Wow this was a really useful lesson! And I took the time to understand it and since I haven’t seen too many clear explanations of these nodes I thought I would share my understanding of how this works.
Although quick side note I realised thanks to going through the understanding of the vector maths that using the geometry position vector would affect both the voronoi cells and orientations if I moved the object due to it being linked to the world coordinates. Using the Object Texture Coordinates instead fixes these values to the object itself:
So I hope this explanation helps anyone like me trying to learn procedural methods as well as just revising their vector maths.
Using the object coordinates to drive the voronoi cells means that the cells all take on the same vector equal to the one at the centre of the each voronoi cells.
Subtracting the voronoi position vector from the object vector causes each cell to produce vectors that are inward facing towards the centre of each cell.
Taking those resulting vectors and performing a dot product with the geometry tangent vector causes the result to be essentiually a measure of alignment of the inward facing vectors with the tangent vector, thus producing a gradient in the tangent direction of each cell.
Doing the cross product of the normal and tangent geometry vectors creates a bi-tangent vector across each surface which is another tangent vector that is perpendicular to both the tangent and normal vector (hence its name of bi-tangent).
Performing the dot product of this vector with the subtracted voronoi and geometry vector (which produces the field of inward facing vectors towards the centre of the voronoi cell) creates another scalar gradient which is actually perpendicular to the previously created one.
Combining these two as X and Y components with Z=0 creates a field of 2D vectors with X Y values along each voronoi cell. These vectors contain gradient information in both the X and Y directions, essentially capturing how aligned the inward-facing vectors are with both the Tangent and the Bitangent (or the secondary Tangent perpendicular to the first).

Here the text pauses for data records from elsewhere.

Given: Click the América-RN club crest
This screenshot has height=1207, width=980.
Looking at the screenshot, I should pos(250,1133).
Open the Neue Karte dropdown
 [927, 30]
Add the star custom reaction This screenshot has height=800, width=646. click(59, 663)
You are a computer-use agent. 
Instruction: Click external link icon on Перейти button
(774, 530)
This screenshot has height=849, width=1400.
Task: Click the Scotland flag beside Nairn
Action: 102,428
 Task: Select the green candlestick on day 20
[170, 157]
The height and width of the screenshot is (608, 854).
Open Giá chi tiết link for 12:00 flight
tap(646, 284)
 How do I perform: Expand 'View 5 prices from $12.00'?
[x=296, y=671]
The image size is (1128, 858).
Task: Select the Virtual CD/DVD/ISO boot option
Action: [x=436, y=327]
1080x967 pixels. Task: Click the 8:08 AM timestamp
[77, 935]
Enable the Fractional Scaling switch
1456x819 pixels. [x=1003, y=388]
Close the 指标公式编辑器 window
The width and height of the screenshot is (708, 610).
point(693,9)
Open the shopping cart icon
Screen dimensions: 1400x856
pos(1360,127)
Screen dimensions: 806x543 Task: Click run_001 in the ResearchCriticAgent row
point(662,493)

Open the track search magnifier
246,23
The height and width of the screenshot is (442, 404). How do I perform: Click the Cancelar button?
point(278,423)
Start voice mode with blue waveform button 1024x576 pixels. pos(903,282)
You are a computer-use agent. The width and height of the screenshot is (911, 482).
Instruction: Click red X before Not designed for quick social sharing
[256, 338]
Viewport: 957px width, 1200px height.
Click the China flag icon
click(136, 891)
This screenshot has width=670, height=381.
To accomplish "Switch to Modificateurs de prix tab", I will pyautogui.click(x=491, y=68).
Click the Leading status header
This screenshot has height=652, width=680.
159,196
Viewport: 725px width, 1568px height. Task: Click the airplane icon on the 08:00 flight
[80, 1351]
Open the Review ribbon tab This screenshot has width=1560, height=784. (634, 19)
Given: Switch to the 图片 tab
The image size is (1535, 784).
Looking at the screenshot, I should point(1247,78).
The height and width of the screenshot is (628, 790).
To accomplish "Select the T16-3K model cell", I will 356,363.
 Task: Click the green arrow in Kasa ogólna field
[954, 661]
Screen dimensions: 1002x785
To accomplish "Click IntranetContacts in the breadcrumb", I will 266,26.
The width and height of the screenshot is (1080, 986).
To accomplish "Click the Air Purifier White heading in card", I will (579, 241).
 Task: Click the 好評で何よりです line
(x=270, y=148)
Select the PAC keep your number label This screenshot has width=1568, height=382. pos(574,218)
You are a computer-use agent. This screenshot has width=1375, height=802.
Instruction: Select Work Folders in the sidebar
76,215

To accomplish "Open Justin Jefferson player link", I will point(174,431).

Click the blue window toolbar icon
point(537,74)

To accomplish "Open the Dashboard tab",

Then we use a single RGB channel from the voronoi colour cells to drive a random rotational value in the Z direction through the mapping node to rotate the resulting gradients in random directions.
It was so useful to run through a working example.
To @LordoftheFleas, What I am trying to do in the end is also add in the ability to vary the intensity of the gradient (so affect the contrast of the bump per cell), as well as the average height of each cell (so brightness) so that the texture can affect the direction of the crystals, slant, and height. So that is what I will work on next. Thank you for the help.